HAI reduction rates and pathogen-specific log reductions are two different measurements and should not be confused as being the same.
It appears that there is confusion among some of you around the HAI reduction capacity attributed to Asepticsure. This brief update is intended to clear up any such confusion.
Please note that when we use the term “HAI”, we are referring to “Hospital Acquired Infection”. To reduce the RATE of such infections by 20% – 30% would be an incredible achievement and one that would translate into millions of lives and billions of dollars saved. NOTE: Our goal is to significantly exceed the above-stated reduction rate and we are already on track to achieve this!
When we speak of a “99.9999% kill”, we are referring to the extent to which AsepticSure can reduce the concentration of hospital pathogens which cause HAIs (i.e. a 6 Log reduction is virtual elimination).
Medizone is now looking at ways of integrating AsepticSure into a comprehensive program – one that would involve improved patient and staff education, enhanced day-to-day cleaning procedures and even improved disinfection solutions. Collectively, these enhancements and improvements may very well further reduce the incidence of HAI.

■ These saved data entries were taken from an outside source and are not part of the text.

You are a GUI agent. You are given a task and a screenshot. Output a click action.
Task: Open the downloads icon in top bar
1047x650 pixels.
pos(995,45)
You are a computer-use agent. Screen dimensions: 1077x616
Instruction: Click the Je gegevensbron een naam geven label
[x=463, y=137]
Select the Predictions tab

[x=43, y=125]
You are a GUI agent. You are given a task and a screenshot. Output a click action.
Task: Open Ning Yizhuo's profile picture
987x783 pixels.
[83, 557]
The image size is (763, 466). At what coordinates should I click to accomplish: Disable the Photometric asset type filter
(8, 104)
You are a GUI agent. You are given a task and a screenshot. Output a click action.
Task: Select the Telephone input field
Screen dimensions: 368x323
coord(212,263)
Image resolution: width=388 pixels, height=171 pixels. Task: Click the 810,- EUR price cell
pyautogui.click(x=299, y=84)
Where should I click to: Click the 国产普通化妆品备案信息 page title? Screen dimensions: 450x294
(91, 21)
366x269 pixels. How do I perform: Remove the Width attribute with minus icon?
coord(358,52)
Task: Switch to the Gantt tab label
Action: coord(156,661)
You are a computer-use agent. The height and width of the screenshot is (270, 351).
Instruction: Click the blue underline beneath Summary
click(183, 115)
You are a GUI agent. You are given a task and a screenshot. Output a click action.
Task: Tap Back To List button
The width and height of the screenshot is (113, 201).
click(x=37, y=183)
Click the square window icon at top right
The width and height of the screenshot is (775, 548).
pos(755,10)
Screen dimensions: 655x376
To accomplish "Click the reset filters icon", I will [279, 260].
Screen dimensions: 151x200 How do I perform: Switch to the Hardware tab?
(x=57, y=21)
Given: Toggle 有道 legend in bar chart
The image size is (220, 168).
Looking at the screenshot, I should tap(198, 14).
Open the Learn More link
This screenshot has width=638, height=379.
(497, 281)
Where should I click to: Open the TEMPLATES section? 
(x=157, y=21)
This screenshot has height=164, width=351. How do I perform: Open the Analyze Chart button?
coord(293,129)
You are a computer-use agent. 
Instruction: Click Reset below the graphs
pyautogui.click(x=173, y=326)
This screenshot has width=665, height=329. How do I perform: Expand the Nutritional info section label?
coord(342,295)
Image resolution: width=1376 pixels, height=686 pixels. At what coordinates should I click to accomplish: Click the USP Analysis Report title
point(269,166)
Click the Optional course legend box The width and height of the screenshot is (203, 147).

One thing though is very clear – WITHOUT AsepticSure, very little can be achieved that has not already been achieved!
With that in mind, I’d like to clear up a misconception around claims made by a competitor product:
It should be noted that a reported and much-hyped 67% reduction in C.diff-related HAIs based on such small numbers (i.e. time-limited data) is not convincing and must be understood as only one of a large number of pathogens known to cause such infections in hospital environments.
NOTE: 9 months – as per the reported competitor case study – is a short time for observation by medical research standards, and it is well known that C diff and other infection rates go up and down over many months to years.
Short-term before and after studies such as this do not take into account the fact that there is a significant natural variability in the rates of infections in any institution over time. Such a reduction (as the one reported) is just as likely to have been by chance as by the effect of the room treatment.
To validate this point, here is an example of a hospital that achieved an 80% reduction in C.diff infection rates merely by using best practice hygiene standards without the aid of any additional disinfection technology.
The total picture of HAI for any institution is a composite of many different individual infections including but not limited to C. difficile, MRSA, VRE, Resistant E coli, TB etc. The benchmark set by AsepticSure is its broad spectrum of activity against all of these HAI pathogens, plus the fact that it reaches all surfaces and spaces and achieves such a high level of sustainable bacterial kill (i.e. 6 log bacterial kill). This standard of broad spectrum disinfection is unprecedented.